## What is required
Only the lines from the line that contains "Task: Open the @bangpd mention link" through the final line of the entries below belong in your answer, copied exactly and without pictures.

The data: Begin

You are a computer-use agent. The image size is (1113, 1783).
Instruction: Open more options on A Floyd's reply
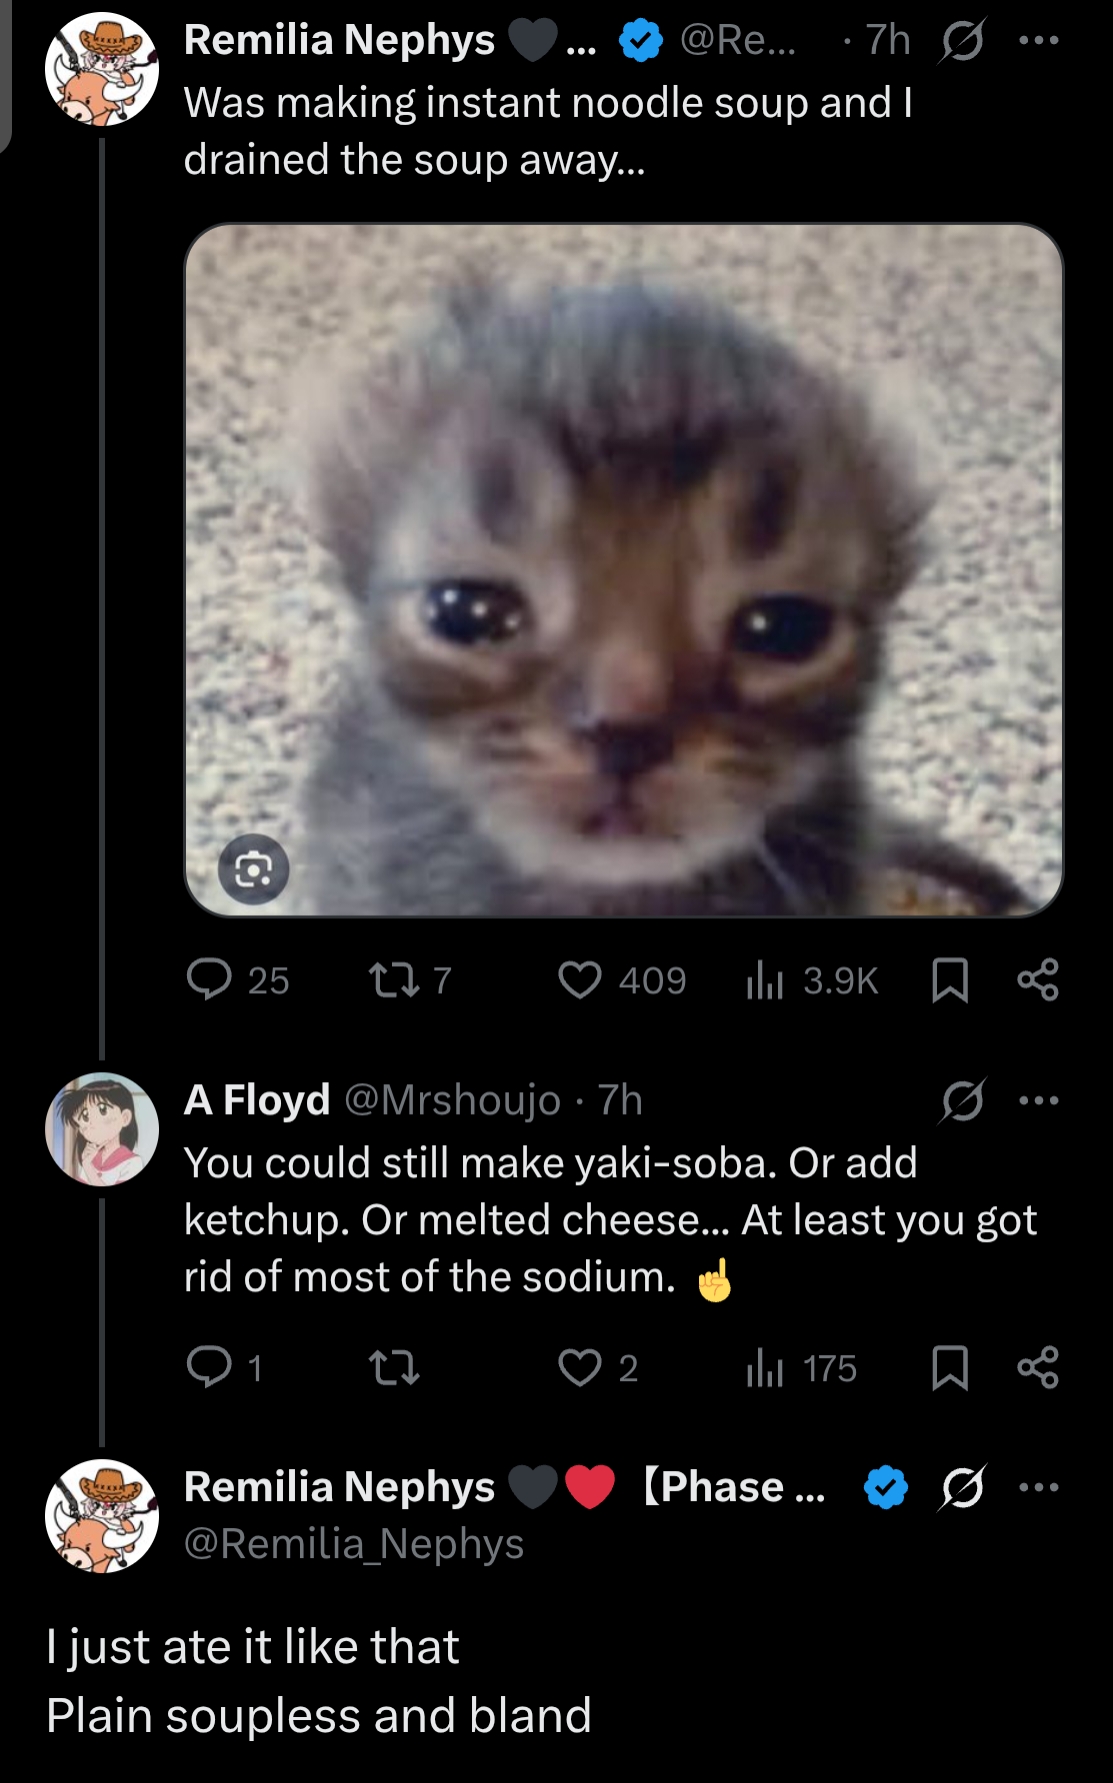pyautogui.click(x=1038, y=1101)
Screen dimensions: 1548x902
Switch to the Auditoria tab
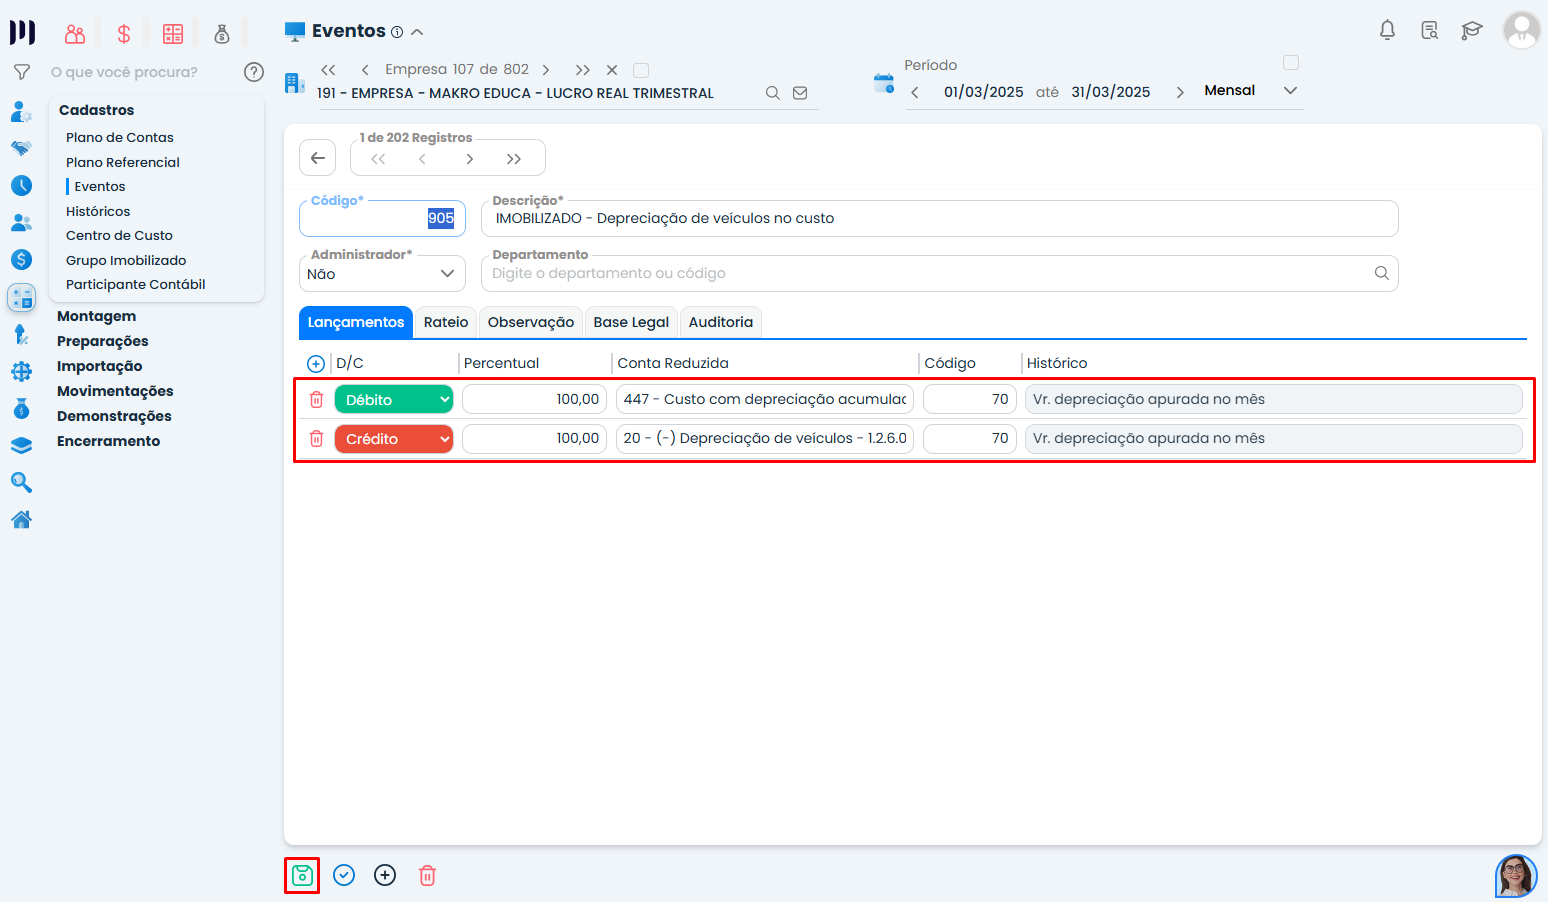720,322
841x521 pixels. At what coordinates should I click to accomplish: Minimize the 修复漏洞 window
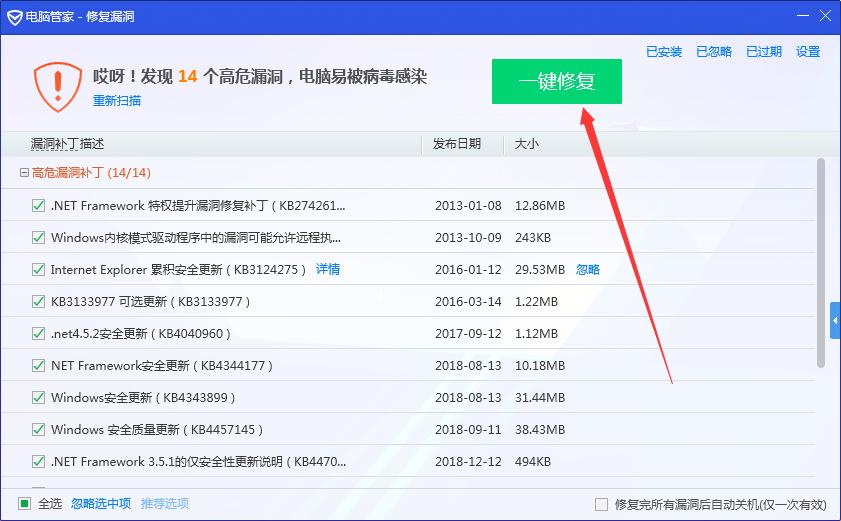[802, 15]
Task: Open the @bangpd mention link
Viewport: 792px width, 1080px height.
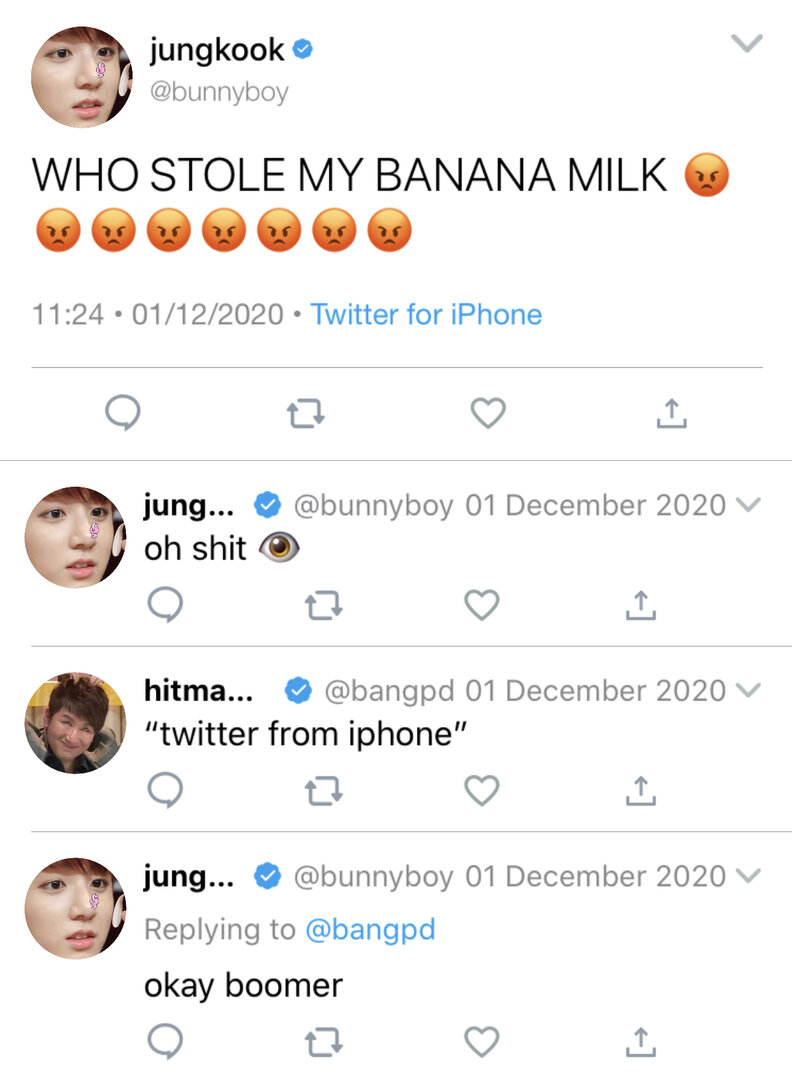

The data: End

## Solution
Task: Open the @bangpd mention link
Viewport: 792px width, 1080px height.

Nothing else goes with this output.